## GIVEN RECORDS

********************

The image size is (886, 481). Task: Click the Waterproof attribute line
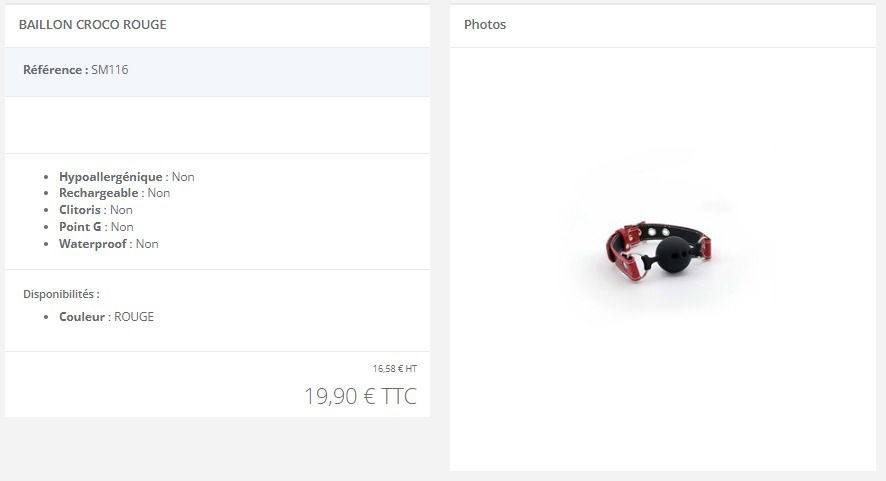[108, 244]
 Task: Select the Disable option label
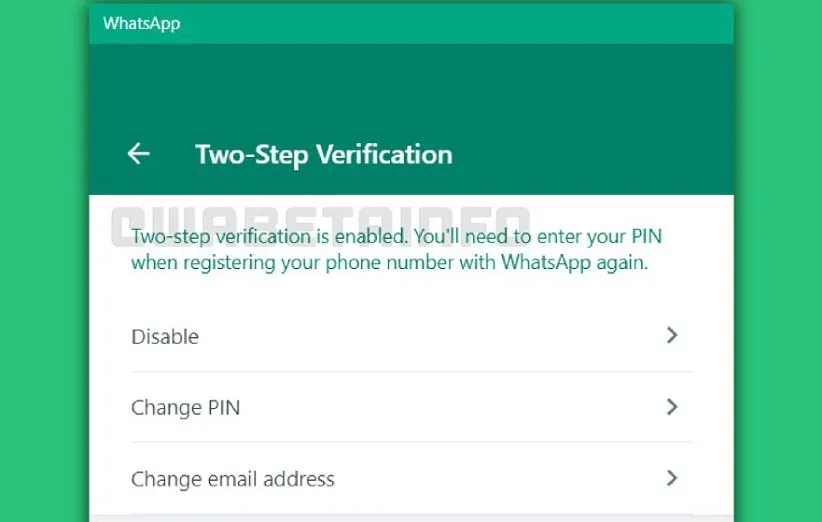point(165,337)
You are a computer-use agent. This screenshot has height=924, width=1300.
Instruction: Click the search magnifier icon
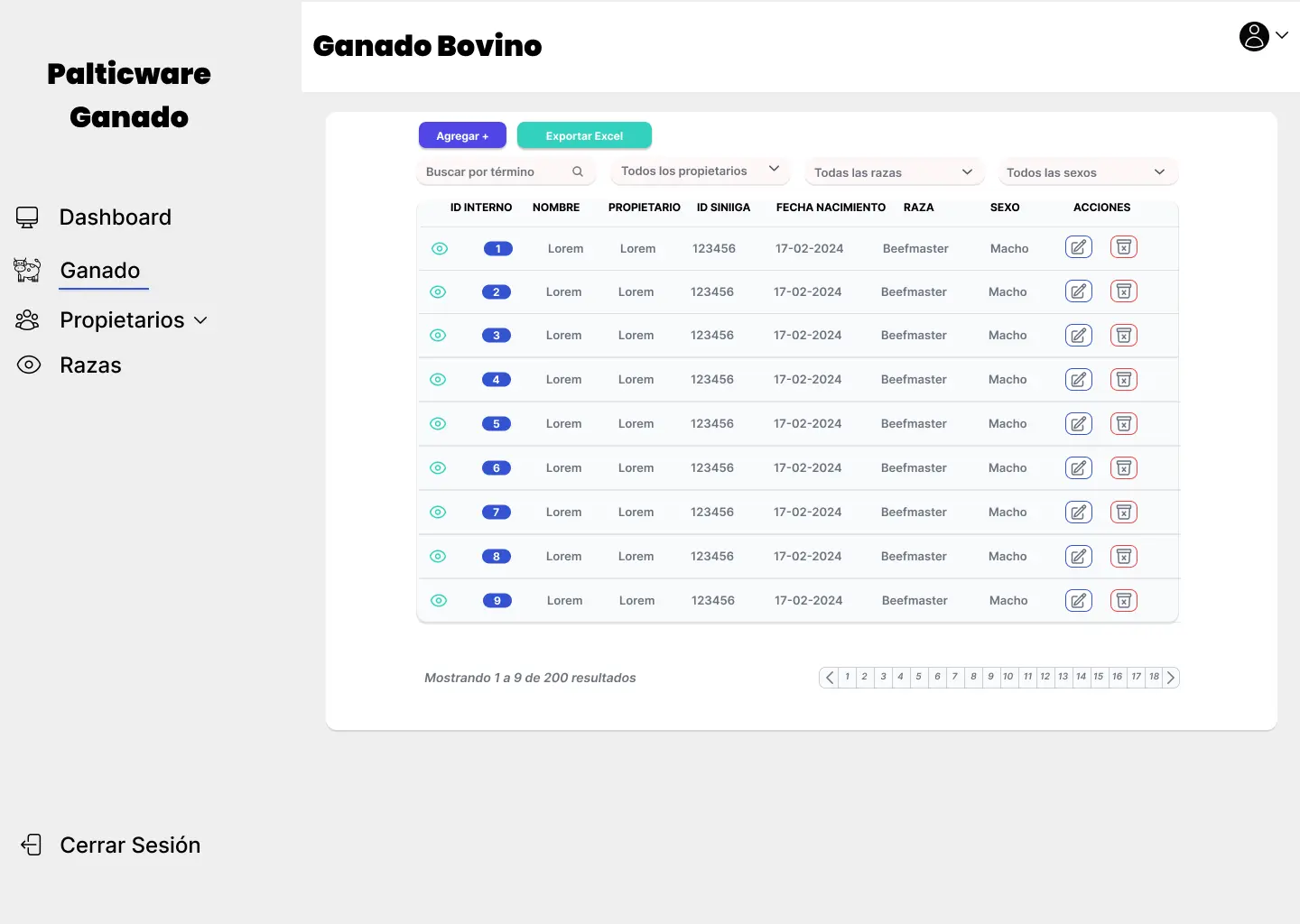(578, 171)
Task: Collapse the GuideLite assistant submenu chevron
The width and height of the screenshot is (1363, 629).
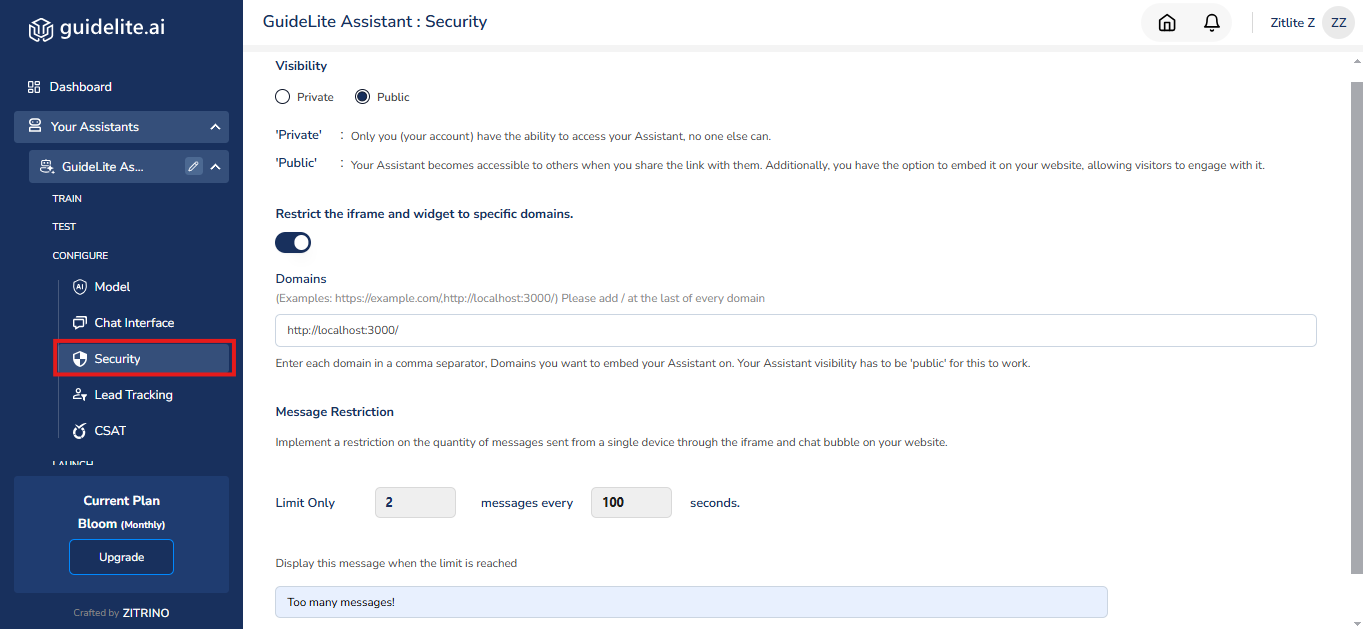Action: pos(215,167)
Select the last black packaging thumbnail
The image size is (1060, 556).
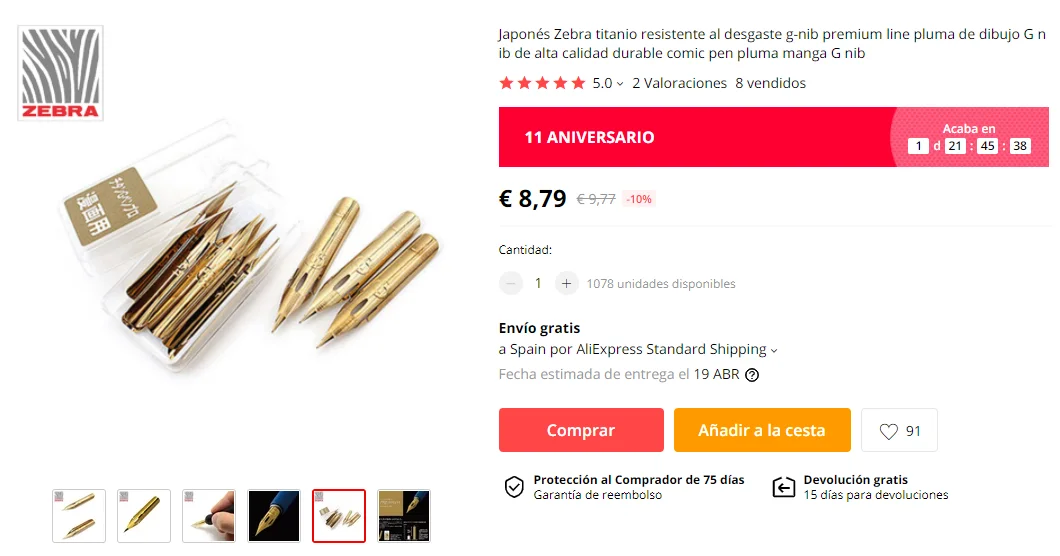coord(404,516)
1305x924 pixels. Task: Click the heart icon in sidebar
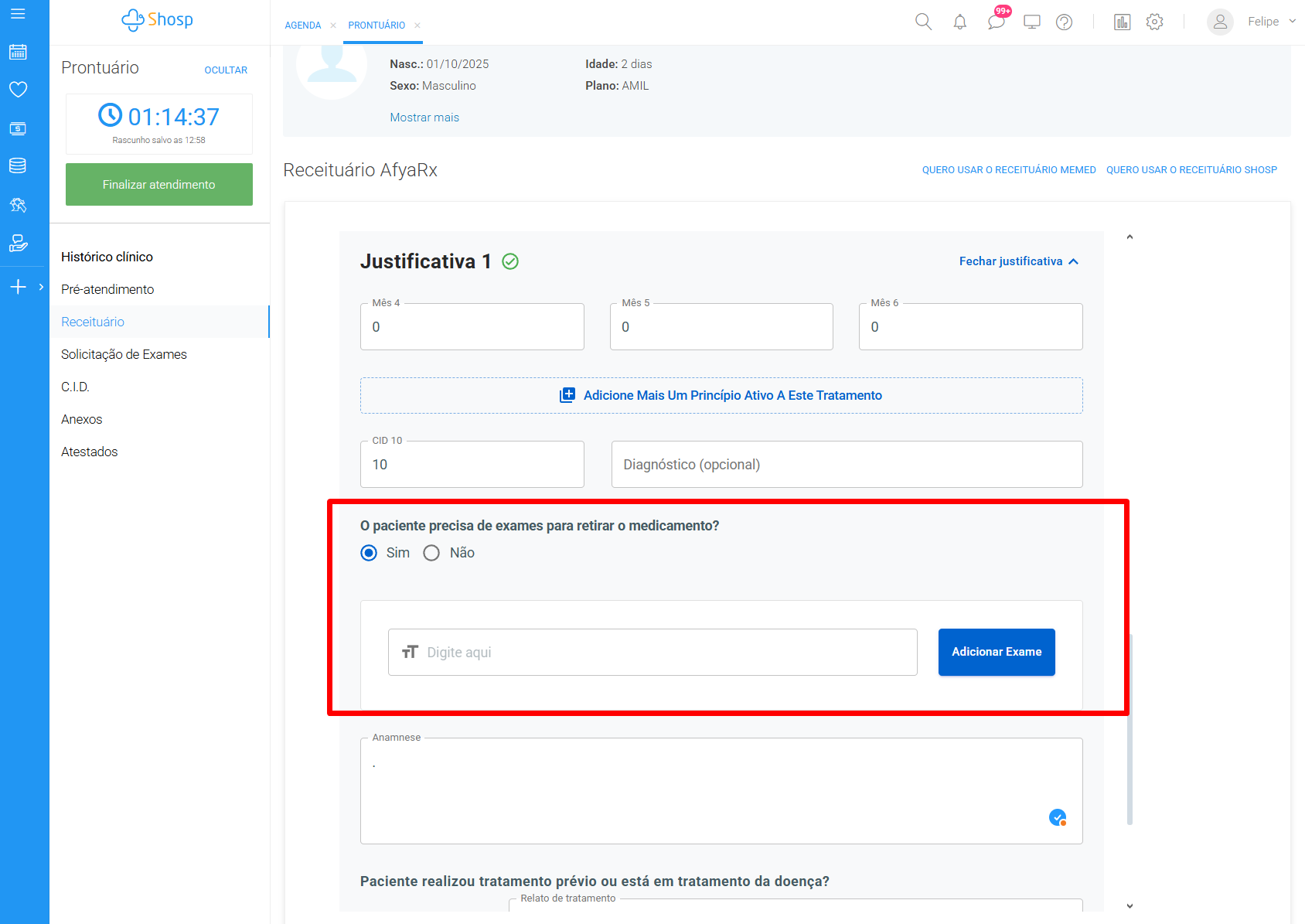[18, 90]
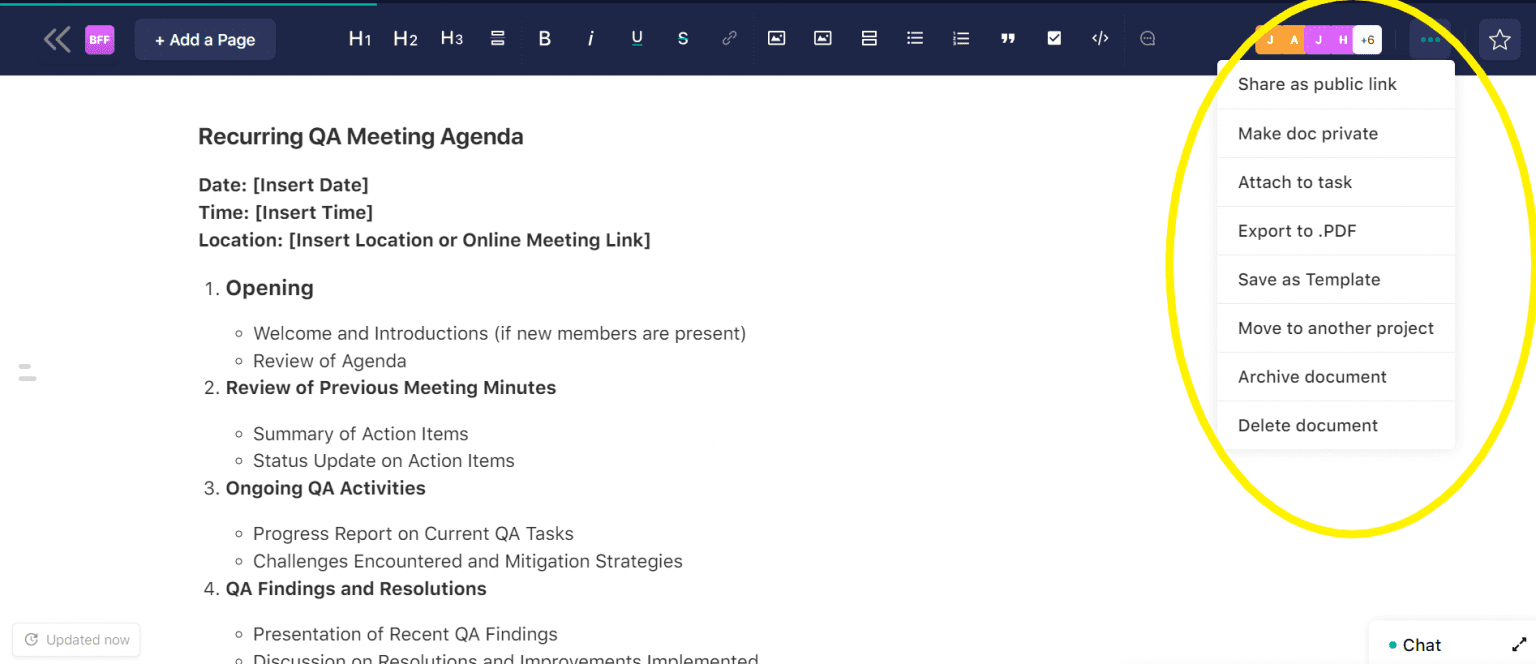The image size is (1536, 664).
Task: Insert a block quote
Action: tap(1007, 38)
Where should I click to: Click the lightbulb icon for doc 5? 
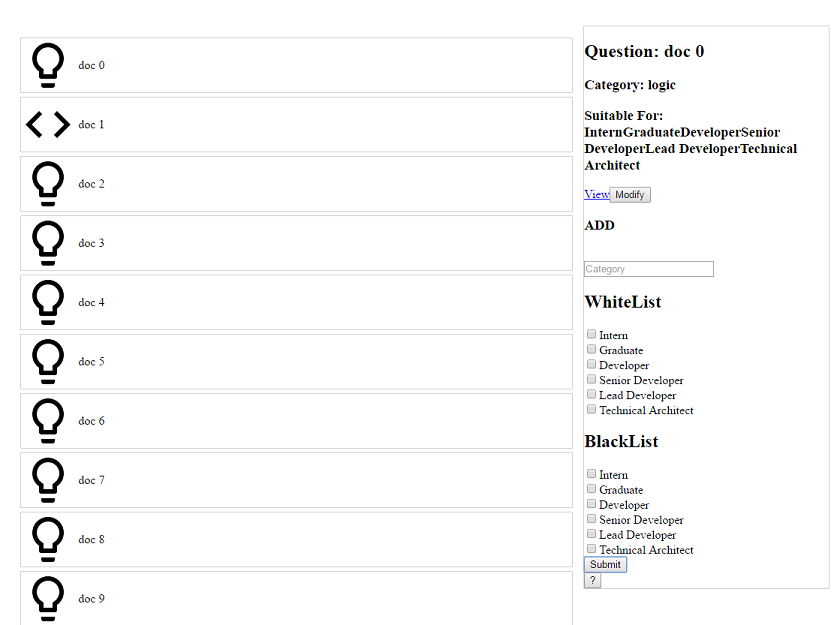pos(48,362)
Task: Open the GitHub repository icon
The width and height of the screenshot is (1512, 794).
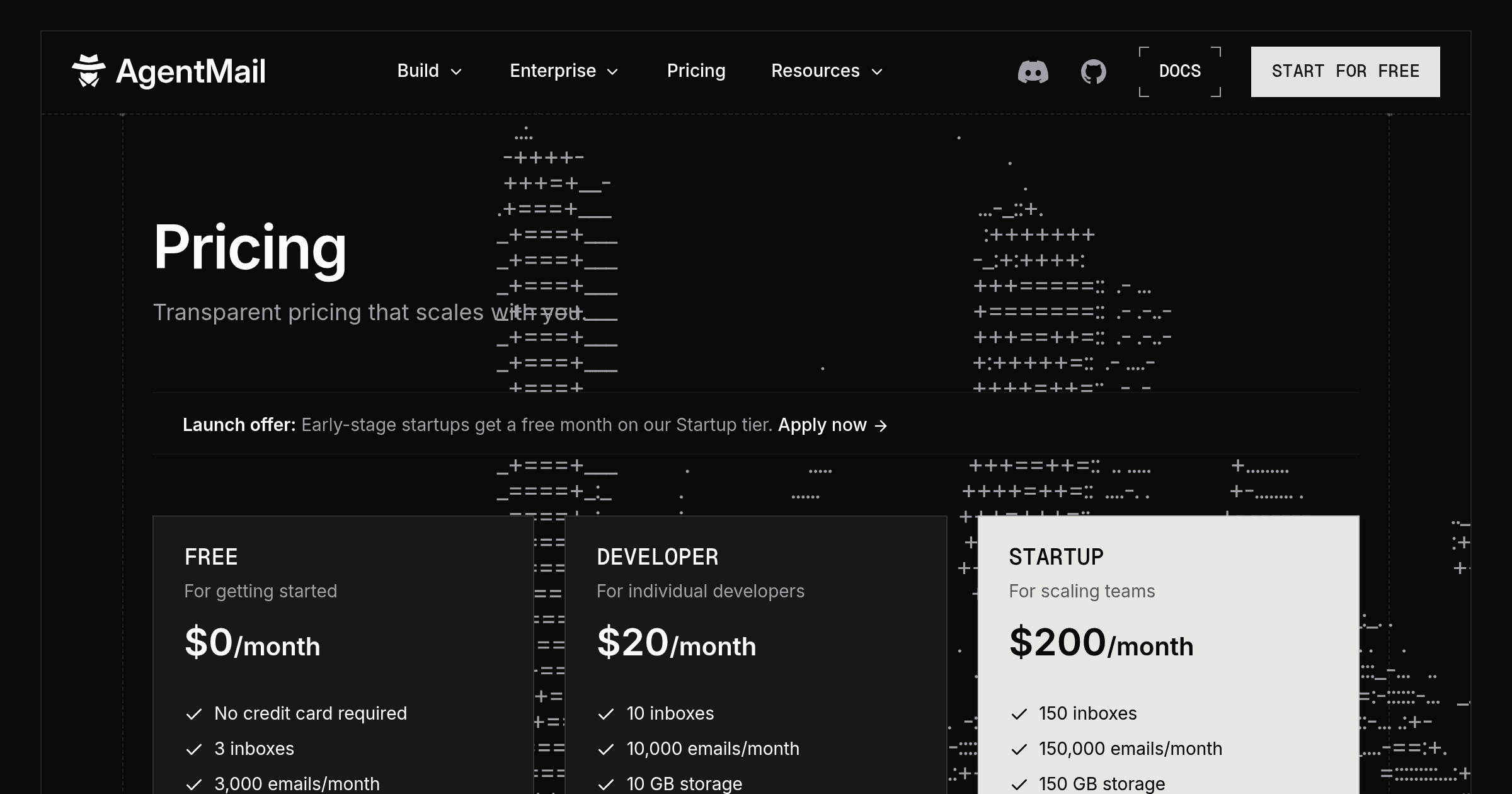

********************

## WHAT THE EXERCISE ASKS
Rewrite the lines of every record above, swapping "icon" for "button" and leaving everything else unchanged. Leave the pictures out of your answer.

## EXERCISE SOLUTION
The image size is (886, 481). Task: Click the Waterproof attribute line
[108, 244]
 Task: Select the Disable option label
point(165,337)
You are a computer-use agent. This screenshot has height=924, width=1300.
Instruction: Click the search magnifier button
(578, 171)
Task: Collapse the GuideLite assistant submenu chevron
The width and height of the screenshot is (1363, 629).
Action: pos(215,167)
Select the last black packaging thumbnail
The image size is (1060, 556).
coord(404,516)
1305x924 pixels. Task: Click the heart button in sidebar
[18, 90]
The image size is (1536, 664).
Task: Insert a block quote
Action: tap(1007, 38)
Where should I click to: Click the lightbulb button for doc 5? 
pos(48,362)
Task: Open the GitHub repository button
The width and height of the screenshot is (1512, 794).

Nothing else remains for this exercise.